屈原在中国文学史上和中国思想史上都居重要地位。他不仅是一位伟大的诗人,而且也是一位伟大的爱国先驱。在反复读他的作品时,我们会深深地被他的爱国精神所感动。他不论是政治上得意,还是失意、被放逐,都表现了对国家、对人民、对君主的极大关心。他的作品充满了强烈的爱国精神。屈原具有强烈的爱国思想已为古今一绝,那么,他的这种爱国思想和最终的悲剧结局是如何形成的?我们通过以下方面作一分析。

一、在具体的历史环境中考察屈原的爱国思想

列宁说过,所谓“爱国主义就是千百年来巩固起来的对自己祖国的一种最浓厚的感情”。毛泽东则在《中国共产党在民族解放战争中的地位》里说过:“爱国主义内容要看在什么历史条件之下来决定”,要谈屈原的爱国思想自然不能离开屈原生活的历史时代来探讨。

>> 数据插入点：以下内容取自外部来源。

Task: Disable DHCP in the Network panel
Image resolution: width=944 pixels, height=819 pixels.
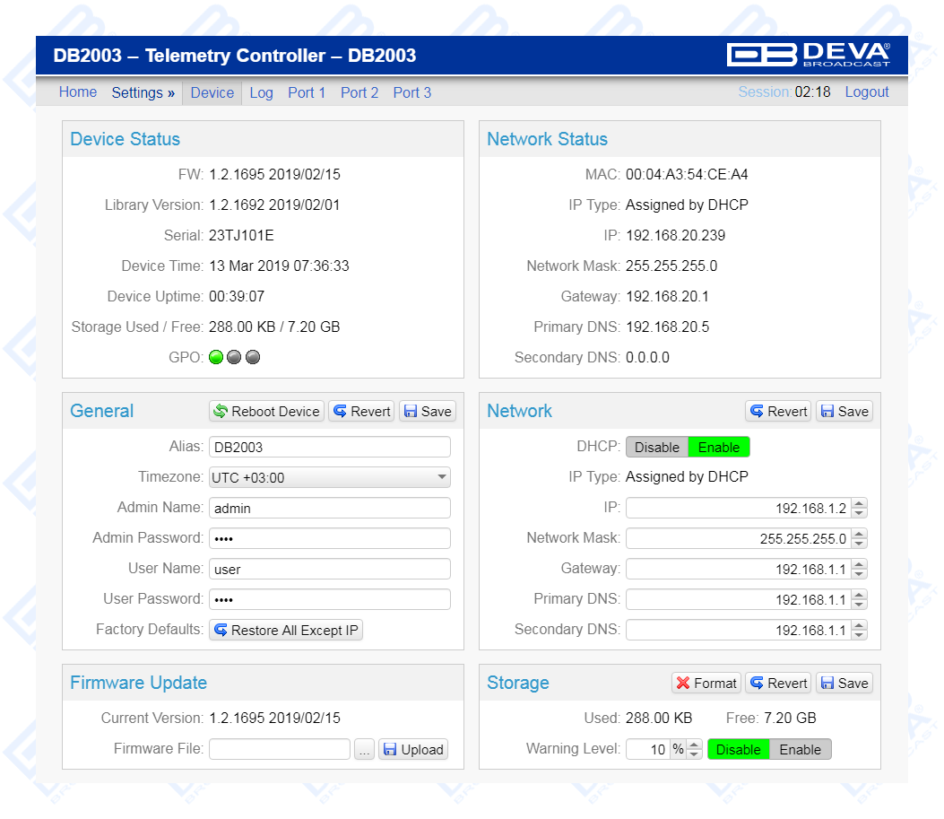Action: click(x=656, y=447)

楚原是商的属国,商亡后,被迫向南迁移,后被周成王封于楚地。常被周人斥为南蛮加以剪伐,始终局促于汉水之南。周东迁后,国力衰弱,楚趁机发展势力,纵横于汉水、长江一带,并向北发展,打败了隋国、徐国,灭掉了申、息、邓、弦、黄等国,屈服了陈国、蔡国,插手郑国事务,与齐国争霸。尤其是打败了宋国之后,楚成了中原的霸主,控制了黄河流域的许多中小国家。公元前606年,竟陈兵于周的边境,问鼎于周室,意在取而代之。公元前597年,楚征服郑国,饮马黄河,雄视北方,与晋国对峙。楚昭王时败给吴国后,国力虽然大减,但直到春秋后期,它的疆域在诸候国中仍是最大的。战国中后期的楚怀王时代,楚国“地方五千里,带甲百万”,山东诸国合众抗秦,推怀王为纵约长,所以汉朝刘向概括当时的形势说:“横则秦帝,纵则楚王。”

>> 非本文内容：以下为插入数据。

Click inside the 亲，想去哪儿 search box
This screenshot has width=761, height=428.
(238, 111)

源出于撷顶部落,在上古民族结构中曾长期处于特殊地位的楚民族素有爱国传统。由于南迁,使它介于华夏、蛮夷之间,为求生存与发展,它必须利用夷夏双方的力量,吸收相邻各族的积极的文化因素,经600余年的艰苦奋斗,推行“抚有蛮夷,奄征南海,以属诸夏”的路线,务使夷夏“阁不率服”,因而竟壮大发展成为战国时期两强国之一。到春秋后期,楚国已兼并了四五十国,疆域扩展非常迅速。到战国中期前,楚已成为战国时代疆域最大的国家。

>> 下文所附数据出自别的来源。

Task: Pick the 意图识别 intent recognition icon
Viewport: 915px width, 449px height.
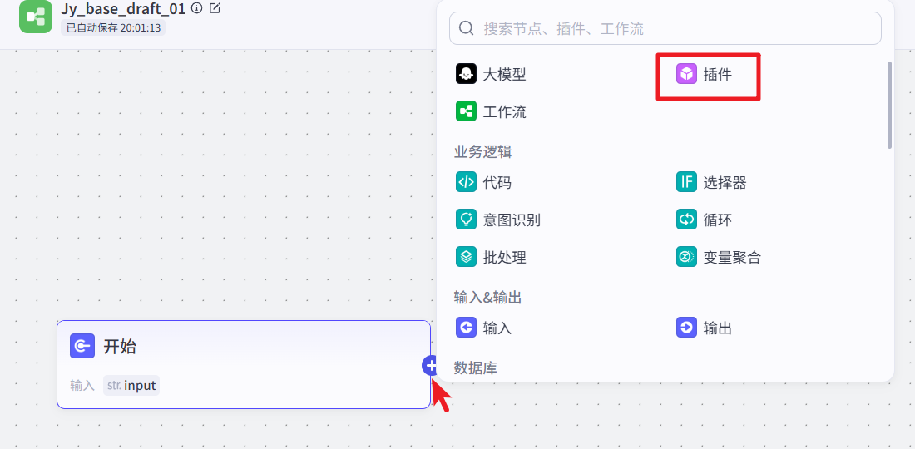Action: pos(466,220)
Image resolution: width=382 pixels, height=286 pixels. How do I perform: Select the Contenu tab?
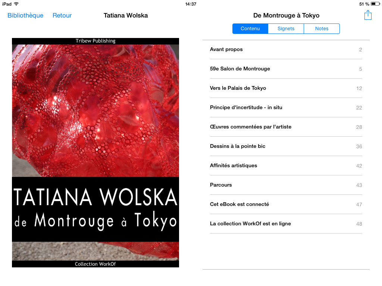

楚民族由小到大、由弱到强的光荣历史,使楚人有着强烈的民族自豪感和民族自尊心,从而更形成了热爱楚国、报效楚国的传统精神,君臣上下,普遍如此。屈原作为这样民族中的一员,作为一个出身没落贵族家庭、深谙历史、具有伟大政治抱负的刚烈之士,继承了楚民族的爱国精神传统,是自然而然的。可以说是当时的客观现实造就了屈原的爱国思想,使他成为一个伟大的爱国政治家兼诗人。

由于楚怀王昏庸无能,目光短浅,楚国内部贵族腐朽势力把持政权,山东六国彼此争夺,导致秦国趁机采取远交威胁利诱等手段,完全瓦解了合纵联盟阵线,使得楚国由盛转衰,逐渐走向灭亡。屈原正是处在这样历史年代,在楚由盛转衰的关键时刻,被楚怀王任用为左徒的,“入则与王图议国事以出号令,出则接遇宾客应对诸侯”,在内政外交方面都居重要位置。在《惜往日》中,屈原自己回忆说:“惜往日曾信兮,受命诏以昭时。奉先功以照下兮,明法度之嫌疑。国富强而法立兮,属贞臣而日娱。”这表明他在左徒任上时怀王非常相信他,命他明法审令,起草新的法制条文,而且他也曾在一段时间内,把国家治理得逐渐富强起来,新法也制定完毕且实行。从屈原遭到腐朽贵族们的诬陷,导致昏庸的怀王“怒而疏屈原”的史实来看,屈原的新法一定严重损害了旧贵族的利益,从而也证明屈原的新法有重要的改革内容。

屈原的外交路线非常明确—主张联齐抗秦。《新序·节士》篇记载“秦欲吞灭诸侯,并兼天下,屈原为楚东使于齐,以结强党。”可见屈原在外交上的作用及他对当时形势的正确认识。山东六国中,齐最富,楚最大,只有齐楚联合,才足以对抗强秦。然而昏庸的怀王因受张仪之骗,贪得商于之地而绝了齐交。在兵挫地削后,怀王“悔不用屈原之策”,再令屈原使齐,又结联盟。由于昏庸的怀王反复无常,听信了郑袖等人的奸计,再次与齐绝交,与秦约为婚姻,致使一向主张联齐抗秦的屈原遭受到更大的排斥,为理想的无法实现承受巨大的痛苦。《离骚》中“初既与余成言兮,后悔遁而有他。余既不难夫离别兮,伤灵修之数化。”表明了屈原为国为君而忧虑的心情。正如屈原所虑,怀王被骗,客死他乡,顷襄王则完全屈服于秦国的压力。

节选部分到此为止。